In a situation which has parallels with that faced by the UK – and the City of London – as Brexit approaches, the Swiss are locked in a showdown with Brussels which could see EU investment firms being blocked from trading on Swiss stock exchanges by the end of the year.
Brussels is said to making its decision on the stock exchange equivalence based on cooperation in other areas, like state aid and free movement of people, with Switzerland – which is not an EU member – reluctant to come to an agreement.
The Swiss daily Newspaper Luzernerzeitung reported European Commission president Jean-Claude Juncker has set a deadline of October 15 for the Swiss to demonstrate progress on the issue – with nothing substantial forthcoming.
The newspaper explained: “Trade unions are reluctant to adapt measures to protect the domestic labour market, which had been decided in advance of the introduction of the free movement of persons in 2002.
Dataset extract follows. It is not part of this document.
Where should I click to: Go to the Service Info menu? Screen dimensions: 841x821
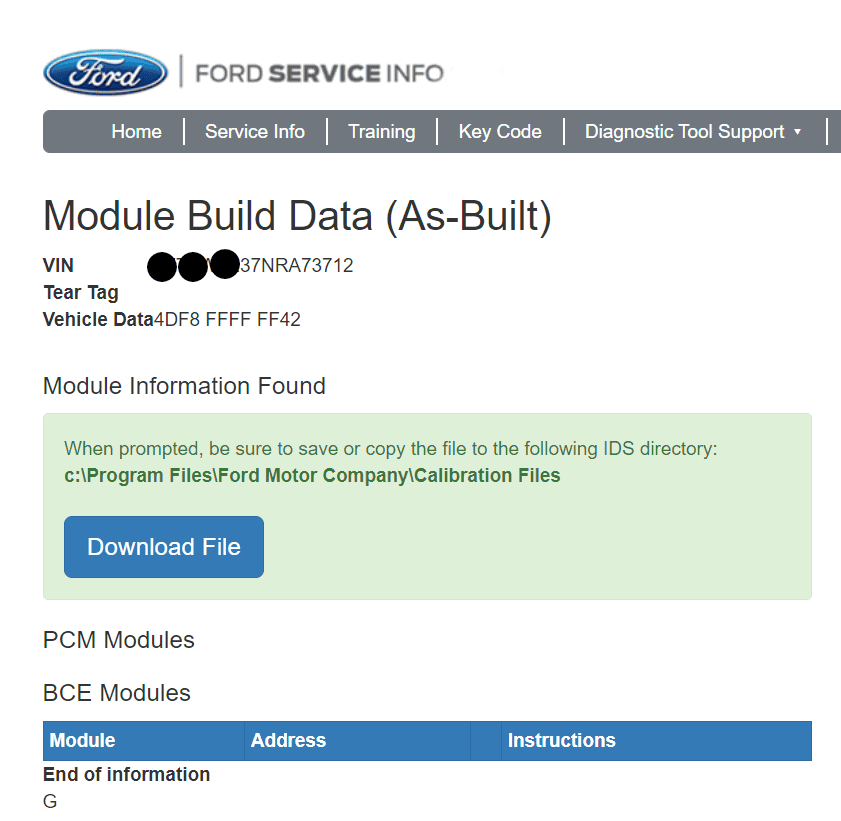[x=254, y=132]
“A new round of negotiations is currently not planned in Brussels, diplomatic circles in Switzerland are saying. Even though it’s urgent.”
The resulting provisional recognition for one year expires at the end of December – with the prospects of it being renewed looking doubtful.
Withdrawal of equivalence of the Swiss stock exchange, would force European banks and traders to trade Swiss shares in Paris, Frankfurt or London, but not in Switzerland.
Such an move would spell “drastic losses” for the Swiss financial market and stock market infrastructure operator SIX, Luzernerzeitung reports.
Shares worth roughly 1,300 billion Swiss Francs (CHF), equivalent to more than £1000billion, were sold on the Swiss stock exchange in 2017, with more than half the turnover generated by traders from the EU.
As a result, Bern has developed a contingency plan aimed at protecting Switzerland’s stock exchange infrastructure if stock market equivalence is not extended, aiming to avert such a crisis with tough measures of its own.
A statement issued by Switzerland’s Federal Council earlier this year stated: “The contingency measure adopted aims to protect the functioning of the Swiss stock exchange infrastructure if necessary and to continue to enable EU market participants to access Swiss stock exchanges.
“If the European Commission does not extend Switzerland’s stock market equivalence in time, an ordinance will introduce a new Swiss recognition obligation for foreign trading venues that admit Swiss shares to trading.
“In that case, EU trading venues would not receive this recognition.”
Analysts believe the Swiss plan has a good chance of working because it would force EU banks and securities traders would have to settle their transactions on the Swiss stock exchange – the precise opposite of what Brussels wants.
The Luzernerzeitung article concluded: “It is true that EU stock exchanges and their participants could be tempted to ignore the Swiss ordinance, especially since legal measures taken in the enforcement of laws are, according to experience, not very effective.
“It would be more effective if the Swiss could access the fallible banks in order to hinder them, for example, in dealing with Swiss equities.
“That is a realistic option, one hears from diplomatic circles.
“If, in anticipation of such a threat, the banks remain loyal to the Swiss market, this could even boost the stock market business in Switzerland.
“Because stock market transactions tend to focus on those places where trading is greatest.
“Most of the foreign business with Swiss equities is taking place via London, and from there a lot of business could come back to Switzerland despite Brexit.”